__WHAT THE EXERCISE ASKS__
Among the entries below, only the lines starting at the one with "Image resolution: width=1020" and ending at the one with "Screen dimensions: 1024x514", both included, are to be printed exactly.
(Beginning of EXCERPTED RECORDS)
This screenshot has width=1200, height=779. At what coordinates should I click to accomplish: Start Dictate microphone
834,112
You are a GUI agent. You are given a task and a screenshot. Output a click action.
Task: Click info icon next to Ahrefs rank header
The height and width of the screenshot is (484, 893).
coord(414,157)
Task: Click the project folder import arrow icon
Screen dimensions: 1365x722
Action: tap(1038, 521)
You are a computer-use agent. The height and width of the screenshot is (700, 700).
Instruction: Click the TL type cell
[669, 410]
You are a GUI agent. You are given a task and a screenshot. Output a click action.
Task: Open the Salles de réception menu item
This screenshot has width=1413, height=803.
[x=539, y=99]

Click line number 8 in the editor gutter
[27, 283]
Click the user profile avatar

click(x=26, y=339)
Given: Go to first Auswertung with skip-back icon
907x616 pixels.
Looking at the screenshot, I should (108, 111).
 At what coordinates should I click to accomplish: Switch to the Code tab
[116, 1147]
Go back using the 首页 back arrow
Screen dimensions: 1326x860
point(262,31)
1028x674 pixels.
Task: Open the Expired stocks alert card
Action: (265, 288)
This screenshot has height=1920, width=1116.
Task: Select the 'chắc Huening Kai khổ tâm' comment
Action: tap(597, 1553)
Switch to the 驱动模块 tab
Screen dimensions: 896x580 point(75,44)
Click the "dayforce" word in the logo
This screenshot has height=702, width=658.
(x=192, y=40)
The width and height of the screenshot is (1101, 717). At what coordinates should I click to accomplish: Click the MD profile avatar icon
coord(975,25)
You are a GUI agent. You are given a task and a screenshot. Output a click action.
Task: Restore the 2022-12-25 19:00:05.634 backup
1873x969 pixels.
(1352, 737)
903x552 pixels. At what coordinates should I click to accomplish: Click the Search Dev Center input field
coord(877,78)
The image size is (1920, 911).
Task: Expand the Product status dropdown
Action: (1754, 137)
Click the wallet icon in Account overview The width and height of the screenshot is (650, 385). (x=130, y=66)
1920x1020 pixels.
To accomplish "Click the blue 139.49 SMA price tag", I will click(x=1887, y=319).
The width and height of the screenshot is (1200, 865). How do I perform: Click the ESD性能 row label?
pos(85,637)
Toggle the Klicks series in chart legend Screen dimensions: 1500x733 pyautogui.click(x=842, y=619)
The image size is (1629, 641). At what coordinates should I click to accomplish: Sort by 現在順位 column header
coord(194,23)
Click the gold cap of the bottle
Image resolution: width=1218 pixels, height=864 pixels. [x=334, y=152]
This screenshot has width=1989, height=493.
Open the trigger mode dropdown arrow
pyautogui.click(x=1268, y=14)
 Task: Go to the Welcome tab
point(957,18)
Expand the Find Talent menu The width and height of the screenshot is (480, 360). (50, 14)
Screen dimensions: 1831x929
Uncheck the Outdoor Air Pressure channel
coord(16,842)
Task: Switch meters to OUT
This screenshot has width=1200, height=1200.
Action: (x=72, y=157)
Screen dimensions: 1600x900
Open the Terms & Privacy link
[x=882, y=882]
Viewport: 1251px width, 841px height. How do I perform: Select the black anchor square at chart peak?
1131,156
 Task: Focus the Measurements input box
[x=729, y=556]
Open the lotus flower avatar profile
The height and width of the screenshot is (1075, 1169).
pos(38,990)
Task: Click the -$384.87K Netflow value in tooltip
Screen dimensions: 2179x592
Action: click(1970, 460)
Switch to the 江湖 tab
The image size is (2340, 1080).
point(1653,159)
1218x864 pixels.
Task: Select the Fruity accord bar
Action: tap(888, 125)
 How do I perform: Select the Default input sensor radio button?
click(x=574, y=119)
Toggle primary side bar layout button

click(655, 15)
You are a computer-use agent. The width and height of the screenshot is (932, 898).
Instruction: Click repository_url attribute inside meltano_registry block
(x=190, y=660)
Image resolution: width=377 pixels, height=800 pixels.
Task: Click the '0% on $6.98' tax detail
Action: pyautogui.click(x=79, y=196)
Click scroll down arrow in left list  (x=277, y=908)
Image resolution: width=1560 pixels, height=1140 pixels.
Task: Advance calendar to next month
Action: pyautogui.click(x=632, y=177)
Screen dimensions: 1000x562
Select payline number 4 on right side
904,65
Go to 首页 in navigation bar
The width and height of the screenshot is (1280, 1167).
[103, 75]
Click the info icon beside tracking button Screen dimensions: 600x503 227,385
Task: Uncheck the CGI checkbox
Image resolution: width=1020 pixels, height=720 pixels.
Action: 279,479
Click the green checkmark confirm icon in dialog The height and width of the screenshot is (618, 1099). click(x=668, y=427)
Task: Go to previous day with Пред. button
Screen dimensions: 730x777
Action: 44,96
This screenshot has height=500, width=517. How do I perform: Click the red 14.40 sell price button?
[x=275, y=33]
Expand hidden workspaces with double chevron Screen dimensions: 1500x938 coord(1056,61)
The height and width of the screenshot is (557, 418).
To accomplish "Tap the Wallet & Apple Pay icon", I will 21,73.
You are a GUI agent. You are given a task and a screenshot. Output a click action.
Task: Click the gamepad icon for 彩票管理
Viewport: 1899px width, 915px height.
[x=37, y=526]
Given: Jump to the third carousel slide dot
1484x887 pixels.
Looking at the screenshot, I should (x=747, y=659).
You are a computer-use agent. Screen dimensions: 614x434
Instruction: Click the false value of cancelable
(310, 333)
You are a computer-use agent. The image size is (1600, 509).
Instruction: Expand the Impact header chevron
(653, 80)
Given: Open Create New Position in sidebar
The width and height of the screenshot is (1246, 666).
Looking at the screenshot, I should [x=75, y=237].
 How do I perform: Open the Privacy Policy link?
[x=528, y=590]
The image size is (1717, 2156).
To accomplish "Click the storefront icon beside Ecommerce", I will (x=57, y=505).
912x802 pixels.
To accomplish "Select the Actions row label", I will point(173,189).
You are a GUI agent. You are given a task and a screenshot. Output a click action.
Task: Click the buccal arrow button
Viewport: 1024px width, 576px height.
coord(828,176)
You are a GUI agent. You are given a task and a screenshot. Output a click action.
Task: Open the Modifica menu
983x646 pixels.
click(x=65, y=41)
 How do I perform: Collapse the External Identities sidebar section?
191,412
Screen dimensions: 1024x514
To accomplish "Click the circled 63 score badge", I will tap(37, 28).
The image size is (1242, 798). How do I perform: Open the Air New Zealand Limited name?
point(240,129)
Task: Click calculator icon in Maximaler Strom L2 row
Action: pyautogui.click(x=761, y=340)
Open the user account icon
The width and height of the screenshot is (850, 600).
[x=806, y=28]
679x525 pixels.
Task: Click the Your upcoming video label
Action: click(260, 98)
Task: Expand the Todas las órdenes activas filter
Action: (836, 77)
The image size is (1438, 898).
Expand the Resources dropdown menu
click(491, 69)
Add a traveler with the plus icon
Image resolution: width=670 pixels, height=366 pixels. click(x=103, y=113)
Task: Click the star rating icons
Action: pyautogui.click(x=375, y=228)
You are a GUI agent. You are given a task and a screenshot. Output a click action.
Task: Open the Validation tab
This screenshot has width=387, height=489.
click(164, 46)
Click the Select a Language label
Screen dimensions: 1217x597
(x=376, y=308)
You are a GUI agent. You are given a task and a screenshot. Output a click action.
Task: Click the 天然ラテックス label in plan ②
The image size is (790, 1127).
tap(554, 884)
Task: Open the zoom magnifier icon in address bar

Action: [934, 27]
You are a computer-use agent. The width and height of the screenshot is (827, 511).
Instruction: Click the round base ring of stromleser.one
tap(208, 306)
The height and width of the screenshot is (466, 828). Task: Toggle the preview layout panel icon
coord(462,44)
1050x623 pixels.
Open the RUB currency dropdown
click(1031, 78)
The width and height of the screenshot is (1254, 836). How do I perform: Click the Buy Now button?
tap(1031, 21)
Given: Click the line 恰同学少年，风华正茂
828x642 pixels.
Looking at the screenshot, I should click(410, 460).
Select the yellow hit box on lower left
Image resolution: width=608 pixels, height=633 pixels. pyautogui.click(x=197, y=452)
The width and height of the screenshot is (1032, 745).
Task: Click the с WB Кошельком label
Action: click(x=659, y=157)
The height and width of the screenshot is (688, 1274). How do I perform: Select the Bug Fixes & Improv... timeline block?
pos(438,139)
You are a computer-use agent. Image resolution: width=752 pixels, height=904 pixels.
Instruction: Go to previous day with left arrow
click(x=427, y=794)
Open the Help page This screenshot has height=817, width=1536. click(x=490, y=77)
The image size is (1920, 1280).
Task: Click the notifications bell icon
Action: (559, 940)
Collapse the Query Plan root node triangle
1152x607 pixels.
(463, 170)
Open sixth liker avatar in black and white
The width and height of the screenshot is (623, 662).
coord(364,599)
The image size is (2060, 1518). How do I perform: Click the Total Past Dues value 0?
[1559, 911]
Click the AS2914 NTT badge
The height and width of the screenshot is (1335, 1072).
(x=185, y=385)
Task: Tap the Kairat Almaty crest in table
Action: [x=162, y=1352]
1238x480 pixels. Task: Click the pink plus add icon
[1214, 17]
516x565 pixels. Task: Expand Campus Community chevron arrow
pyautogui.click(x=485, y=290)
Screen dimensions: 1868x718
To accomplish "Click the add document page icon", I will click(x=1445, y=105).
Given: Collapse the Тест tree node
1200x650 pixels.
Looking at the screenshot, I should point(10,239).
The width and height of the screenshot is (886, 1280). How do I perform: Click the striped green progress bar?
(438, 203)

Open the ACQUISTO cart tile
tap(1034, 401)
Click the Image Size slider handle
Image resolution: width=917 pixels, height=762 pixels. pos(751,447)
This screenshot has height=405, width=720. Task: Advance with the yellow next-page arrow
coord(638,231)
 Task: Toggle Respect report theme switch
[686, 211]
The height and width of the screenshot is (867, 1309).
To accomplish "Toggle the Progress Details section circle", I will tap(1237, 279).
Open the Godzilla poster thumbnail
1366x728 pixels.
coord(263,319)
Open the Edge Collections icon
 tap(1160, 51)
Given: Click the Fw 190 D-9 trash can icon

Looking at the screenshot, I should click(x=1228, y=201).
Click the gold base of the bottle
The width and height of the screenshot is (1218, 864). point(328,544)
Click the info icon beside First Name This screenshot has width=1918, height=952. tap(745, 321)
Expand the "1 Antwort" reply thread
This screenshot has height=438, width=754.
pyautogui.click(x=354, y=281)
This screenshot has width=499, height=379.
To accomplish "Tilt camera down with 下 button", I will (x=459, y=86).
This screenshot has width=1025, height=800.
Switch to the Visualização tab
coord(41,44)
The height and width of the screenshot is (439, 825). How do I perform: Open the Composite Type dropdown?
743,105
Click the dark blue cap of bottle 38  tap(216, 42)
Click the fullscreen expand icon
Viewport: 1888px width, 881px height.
(End of EXCERPTED RECORDS)
__EXERCISE SOLUTION__
Image resolution: width=1020 pixels, height=720 pixels.
Action: 279,479
Click the green checkmark confirm icon in dialog The height and width of the screenshot is (618, 1099). click(x=668, y=427)
Task: Go to previous day with Пред. button
Screen dimensions: 730x777
Action: 44,96
This screenshot has height=500, width=517. How do I perform: Click the red 14.40 sell price button?
[x=275, y=33]
Expand hidden workspaces with double chevron Screen dimensions: 1500x938 coord(1056,61)
The height and width of the screenshot is (557, 418).
To accomplish "Tap the Wallet & Apple Pay icon", I will 21,73.
You are a GUI agent. You are given a task and a screenshot. Output a click action.
Task: Click the gamepad icon for 彩票管理
Viewport: 1899px width, 915px height.
[x=37, y=526]
Given: Jump to the third carousel slide dot
1484x887 pixels.
Looking at the screenshot, I should (x=747, y=659).
You are a computer-use agent. Screen dimensions: 614x434
Instruction: Click the false value of cancelable
(310, 333)
You are a computer-use agent. The image size is (1600, 509).
Instruction: Expand the Impact header chevron
(653, 80)
Given: Open Create New Position in sidebar
The width and height of the screenshot is (1246, 666).
Looking at the screenshot, I should [x=75, y=237].
 How do I perform: Open the Privacy Policy link?
[x=528, y=590]
The image size is (1717, 2156).
To accomplish "Click the storefront icon beside Ecommerce", I will (x=57, y=505).
912x802 pixels.
To accomplish "Select the Actions row label", I will point(173,189).
You are a GUI agent. You are given a task and a screenshot. Output a click action.
Task: Click the buccal arrow button
Viewport: 1024px width, 576px height.
coord(828,176)
You are a GUI agent. You are given a task and a screenshot. Output a click action.
Task: Open the Modifica menu
983x646 pixels.
click(x=65, y=41)
 How do I perform: Collapse the External Identities sidebar section?
191,412
Screen dimensions: 1024x514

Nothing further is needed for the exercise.